How to prove $\displaystyle \lim_{x\to 0}\frac{\sin x}{x}=1$ with out Squeezing?

Question

The same question have been asked here. But almost all the answers given there use the idea of squeezing one way or another, even this geometric proof uses the idea of squeezing. So, here is my question; how to prove
$$ \lim_{x\to 0}\frac{\sin x}{x}=1 $$ without the idea of squeezing involved.

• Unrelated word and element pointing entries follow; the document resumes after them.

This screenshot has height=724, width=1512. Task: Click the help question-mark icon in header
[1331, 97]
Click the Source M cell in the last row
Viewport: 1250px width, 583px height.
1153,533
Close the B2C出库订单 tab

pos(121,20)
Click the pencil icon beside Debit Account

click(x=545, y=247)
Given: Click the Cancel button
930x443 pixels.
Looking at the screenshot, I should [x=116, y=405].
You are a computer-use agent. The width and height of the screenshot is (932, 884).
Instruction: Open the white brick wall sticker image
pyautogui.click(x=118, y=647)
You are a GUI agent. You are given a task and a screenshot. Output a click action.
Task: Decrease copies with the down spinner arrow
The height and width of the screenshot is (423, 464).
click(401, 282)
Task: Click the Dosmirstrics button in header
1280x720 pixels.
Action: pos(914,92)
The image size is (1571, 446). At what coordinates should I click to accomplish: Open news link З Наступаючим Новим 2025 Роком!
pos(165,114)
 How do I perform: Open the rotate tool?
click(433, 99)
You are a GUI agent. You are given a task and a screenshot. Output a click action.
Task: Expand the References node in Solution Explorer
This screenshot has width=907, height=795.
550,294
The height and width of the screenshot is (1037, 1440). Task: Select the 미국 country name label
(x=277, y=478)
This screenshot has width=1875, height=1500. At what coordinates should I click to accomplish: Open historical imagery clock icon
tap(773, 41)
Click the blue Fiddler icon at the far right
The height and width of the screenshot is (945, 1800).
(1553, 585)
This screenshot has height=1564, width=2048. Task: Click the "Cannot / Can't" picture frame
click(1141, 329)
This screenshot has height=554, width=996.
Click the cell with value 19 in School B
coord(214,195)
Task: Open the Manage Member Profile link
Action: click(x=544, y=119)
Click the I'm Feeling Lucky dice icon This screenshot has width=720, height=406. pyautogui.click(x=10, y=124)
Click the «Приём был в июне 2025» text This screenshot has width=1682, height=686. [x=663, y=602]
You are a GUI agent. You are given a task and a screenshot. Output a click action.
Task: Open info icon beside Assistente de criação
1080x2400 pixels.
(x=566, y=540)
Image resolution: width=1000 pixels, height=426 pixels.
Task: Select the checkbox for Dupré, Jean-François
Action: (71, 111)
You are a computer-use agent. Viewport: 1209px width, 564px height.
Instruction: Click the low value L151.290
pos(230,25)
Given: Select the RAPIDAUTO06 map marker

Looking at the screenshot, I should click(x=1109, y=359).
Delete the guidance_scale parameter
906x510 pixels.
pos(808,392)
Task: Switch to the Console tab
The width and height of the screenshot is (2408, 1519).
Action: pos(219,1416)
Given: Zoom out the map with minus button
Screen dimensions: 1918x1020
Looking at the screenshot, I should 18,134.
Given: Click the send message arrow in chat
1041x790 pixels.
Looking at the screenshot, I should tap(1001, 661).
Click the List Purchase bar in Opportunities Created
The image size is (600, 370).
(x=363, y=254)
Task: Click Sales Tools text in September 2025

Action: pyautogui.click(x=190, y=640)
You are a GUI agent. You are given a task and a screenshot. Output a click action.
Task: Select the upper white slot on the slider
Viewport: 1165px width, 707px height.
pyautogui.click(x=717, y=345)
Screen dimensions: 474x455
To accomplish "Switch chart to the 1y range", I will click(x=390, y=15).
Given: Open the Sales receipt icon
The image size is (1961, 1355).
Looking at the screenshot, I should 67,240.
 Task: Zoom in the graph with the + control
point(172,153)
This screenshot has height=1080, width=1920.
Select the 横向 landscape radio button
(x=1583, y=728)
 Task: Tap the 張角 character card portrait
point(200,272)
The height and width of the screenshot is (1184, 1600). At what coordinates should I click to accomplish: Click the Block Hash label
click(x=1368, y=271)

Edited: No offense, but proofs of limits using integrals or derivative(or any other concepts that are defined using limits) to me is like building a house starting from the roof. So I am not looking for those kind of proofs.

Answer 1

Use Taylor expansion of $\sin$ around zero. You have

$$\sin(x) = x+o(x)\,,$$

from which that limit follows immediately.

Answer 2

You can find the limit using geometry! It emerge when calculating the limit of the area of a regular $n$-gone inscribed on a circle of radius $r$. The limit of the area as $n\to\infty$ must be equal to the area of the circle $\pi r^2$. Imposing that and you will solve your limit. Some comments: the relevant limit that must be equal to the area of the circle is given by $$ r^2\pi\lim_{n\to\infty}\frac{\sin(2\pi/n)}{2\pi/n}. $$ Your limit is recover using the substitution $2\pi/n\mapsto x$ ($\infty\mapsto0$). The argoument of the limit follow by considering a subdivision of the $n$-gone in $n$ triangles that have the hipotenuse equal to the radius of the circle. The area of the triangle is found to be $$ A_T=r^22\frac{\cos(\pi/n)\sin(\pi/n)}{2} $$ that is equal to $$ r^2\frac{\sin(2\pi/n)}{2} $$ by the duplication formula. Clearly the area of circle $A_\mathcal{C}=\pi r^2$ is the limit of $nA_T$ when $n\to\infty$. Remember that in order to obtain the correct limit you have to multiply by $1$ written as $\pi/\pi$ and writing $n$ as $\frac{1}{1/n}$.

Answer 3

I might be wrong, but I wager that starting from geometric definition of sine, what you are asking is impossible. The reasoning is simple. Although very easy to visualize, we actually have no clue what the value of $\sin x$ is exactly, except for some special $x$'s. It is inevitable that we approximate $\sin x$ the best we can and apply squeeze theorem to that.

Note that starting with definition $\sin x = \sum_{n=0}^\infty (-1)^n\frac{x^{2n+1}}{(2n+1)!}$, there is no squeezing needed, but then the problem is trivial since by definition $\lim_{x\to 0}\frac{\sin x}{x} = \sin'(0)$.